Certifying Some Distributional Fairness with Subpopulation Decomposition

Certifying Some Distributional Fairness with Subpopulation Decomposition

Verify some distributional fairness using subgroup decomposition

Background : Extensive efforts have been made to understand and improve machine learning model fairness based on different fairness metrics, especially in high-risk domains such as health insurance, education, hiring decisions, etc.

Problems and flaws : The performance of end-to-end machine learning models lacks verifiable fairness .

Method and Model :

On a given data distribution, validation fairness of a trained ML model is formulated as an optimization problem based on model performance loss bounds on the distribution of fairness constraints within a bounded distribution distance of the training data distribution.

Contribute :

  1. A general fairness verification framework is proposed, and instantiated verification with sensitive offsets and general offsets .
  2. Decompose the source data distribution into analyzable subgroup distributions, solve the subproblems by proving their convexity, and thus solve the model optimization problem.
  3. Experiments prove that the verifiability of the model is strict in the case of sensitive offsets, and it is strict in the case of general offsets.extraordinaryof.
  4. The framework can flexibly integrate additionalunbiased constraint, and the result will be more stringent.
  5. The proposed verifiable fairness bounds are compared with existingAdaptive Distribution Robust BoundsA comparison shows that the former is more stringent.

1 Introduction

Flaws in previous work :

  1. Previous work mainly focuses on regularization training, disentanglement, duality, low-order matrix decomposition, distribution alignment and other methods to improve the fairness of ML.

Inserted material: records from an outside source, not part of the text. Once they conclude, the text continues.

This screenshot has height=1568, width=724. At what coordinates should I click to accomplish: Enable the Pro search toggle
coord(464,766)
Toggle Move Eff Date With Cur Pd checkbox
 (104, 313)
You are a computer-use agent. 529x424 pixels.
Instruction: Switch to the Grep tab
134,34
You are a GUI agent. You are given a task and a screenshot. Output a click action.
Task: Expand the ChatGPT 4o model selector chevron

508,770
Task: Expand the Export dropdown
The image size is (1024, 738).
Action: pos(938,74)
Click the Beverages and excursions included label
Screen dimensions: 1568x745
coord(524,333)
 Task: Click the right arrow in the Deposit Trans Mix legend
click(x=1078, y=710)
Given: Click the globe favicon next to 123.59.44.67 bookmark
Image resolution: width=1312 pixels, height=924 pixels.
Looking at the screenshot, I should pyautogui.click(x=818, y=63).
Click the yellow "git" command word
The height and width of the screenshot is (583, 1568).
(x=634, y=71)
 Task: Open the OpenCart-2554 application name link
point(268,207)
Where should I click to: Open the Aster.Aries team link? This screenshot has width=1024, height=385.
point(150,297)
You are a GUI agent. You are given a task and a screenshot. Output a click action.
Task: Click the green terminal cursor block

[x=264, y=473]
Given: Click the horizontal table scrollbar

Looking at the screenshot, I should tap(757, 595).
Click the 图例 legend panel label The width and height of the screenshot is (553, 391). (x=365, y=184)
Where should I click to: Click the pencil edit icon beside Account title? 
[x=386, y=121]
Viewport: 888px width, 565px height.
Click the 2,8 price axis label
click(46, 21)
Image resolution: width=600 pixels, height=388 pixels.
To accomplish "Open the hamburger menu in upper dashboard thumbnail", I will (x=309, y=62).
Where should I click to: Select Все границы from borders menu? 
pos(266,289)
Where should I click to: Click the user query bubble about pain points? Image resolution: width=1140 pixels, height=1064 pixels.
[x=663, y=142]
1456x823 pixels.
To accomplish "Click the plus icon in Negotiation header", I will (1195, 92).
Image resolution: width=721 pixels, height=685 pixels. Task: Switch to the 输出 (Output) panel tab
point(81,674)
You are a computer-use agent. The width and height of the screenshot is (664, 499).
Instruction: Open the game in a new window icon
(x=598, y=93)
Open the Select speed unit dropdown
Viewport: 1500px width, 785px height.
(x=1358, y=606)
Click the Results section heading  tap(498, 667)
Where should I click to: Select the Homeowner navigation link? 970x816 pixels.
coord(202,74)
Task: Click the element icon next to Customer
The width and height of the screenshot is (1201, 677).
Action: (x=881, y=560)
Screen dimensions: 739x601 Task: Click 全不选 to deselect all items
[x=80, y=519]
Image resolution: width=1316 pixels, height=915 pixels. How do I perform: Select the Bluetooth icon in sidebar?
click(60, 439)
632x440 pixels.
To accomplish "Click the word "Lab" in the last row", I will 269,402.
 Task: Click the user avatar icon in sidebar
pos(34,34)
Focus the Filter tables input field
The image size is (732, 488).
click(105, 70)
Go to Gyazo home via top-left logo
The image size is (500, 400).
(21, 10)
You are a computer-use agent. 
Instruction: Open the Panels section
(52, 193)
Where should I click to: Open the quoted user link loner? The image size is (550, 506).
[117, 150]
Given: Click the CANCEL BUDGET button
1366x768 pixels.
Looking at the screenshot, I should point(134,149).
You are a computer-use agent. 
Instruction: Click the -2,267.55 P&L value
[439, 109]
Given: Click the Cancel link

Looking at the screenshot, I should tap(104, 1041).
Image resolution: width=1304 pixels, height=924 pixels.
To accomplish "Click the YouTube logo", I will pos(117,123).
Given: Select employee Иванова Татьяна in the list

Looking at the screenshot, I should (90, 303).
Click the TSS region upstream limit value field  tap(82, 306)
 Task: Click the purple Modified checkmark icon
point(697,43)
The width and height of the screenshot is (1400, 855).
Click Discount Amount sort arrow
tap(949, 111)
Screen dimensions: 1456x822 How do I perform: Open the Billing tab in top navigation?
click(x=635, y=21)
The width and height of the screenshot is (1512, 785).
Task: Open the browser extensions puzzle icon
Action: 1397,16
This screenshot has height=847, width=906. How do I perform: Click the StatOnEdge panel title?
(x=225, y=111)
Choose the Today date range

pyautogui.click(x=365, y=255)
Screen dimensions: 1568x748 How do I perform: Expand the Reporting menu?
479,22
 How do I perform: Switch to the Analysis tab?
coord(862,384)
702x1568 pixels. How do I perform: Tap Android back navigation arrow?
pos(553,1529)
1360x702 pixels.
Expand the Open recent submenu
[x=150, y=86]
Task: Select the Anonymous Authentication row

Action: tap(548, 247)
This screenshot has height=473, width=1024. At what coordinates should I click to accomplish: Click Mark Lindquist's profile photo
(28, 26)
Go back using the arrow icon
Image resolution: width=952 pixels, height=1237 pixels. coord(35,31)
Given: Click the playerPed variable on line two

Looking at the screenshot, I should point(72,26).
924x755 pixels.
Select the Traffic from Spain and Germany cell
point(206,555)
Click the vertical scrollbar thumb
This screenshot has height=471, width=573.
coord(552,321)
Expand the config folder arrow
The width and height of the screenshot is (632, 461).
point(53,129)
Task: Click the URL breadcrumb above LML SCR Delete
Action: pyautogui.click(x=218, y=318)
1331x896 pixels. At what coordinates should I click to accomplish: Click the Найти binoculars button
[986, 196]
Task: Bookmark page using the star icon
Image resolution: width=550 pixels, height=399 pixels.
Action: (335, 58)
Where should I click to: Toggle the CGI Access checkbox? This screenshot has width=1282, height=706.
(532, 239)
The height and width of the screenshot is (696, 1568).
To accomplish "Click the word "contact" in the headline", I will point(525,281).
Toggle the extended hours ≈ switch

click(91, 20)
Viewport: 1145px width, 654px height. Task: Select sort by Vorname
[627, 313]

  2. Some work on verifiable fairness characterization has been done on ML, but there is a problem: training an end-to-end model on a randomly given data distribution, this model lacks verifiable fairness in predicting results.

  3. The ML model that the existing literature on fairness focuses on is to train the model on a (non-)balanced data distribution, and evaluate the performance of the model through the existing fairness evaluation method in the measurable target domain, so the fairness The evaluation depends only on the choice of evaluation method, and does not take into account the validity of the method.

Verifiable Fairness : On a fairness-constrained test distribution Q, where Q is within a bounded distance from the training distribution P, define verifiable fairness as the worst-case upper bound on the model's prediction loss .

Base Rate Conditionsas a fairness constraint on the test distribution Q.

sensitive shifting Sensitive shift : The cascade distribution of sensitive attributes and labels can change.

general shifting : everything including the conditional distribution of non-sensitive attributes can be changed.

Group Fairness : Measuring the independence between sensitive features and model predictions. Separation [separation] indicates that given the target label, the sensitive feature is statistically independent of the model prediction. Sufficiency [sufficiency] indicates that a given model prediction, sensitive features are statistically independent of the target label. That is, group fairness requires sensitive attributes to be independent of target labels and model predictions.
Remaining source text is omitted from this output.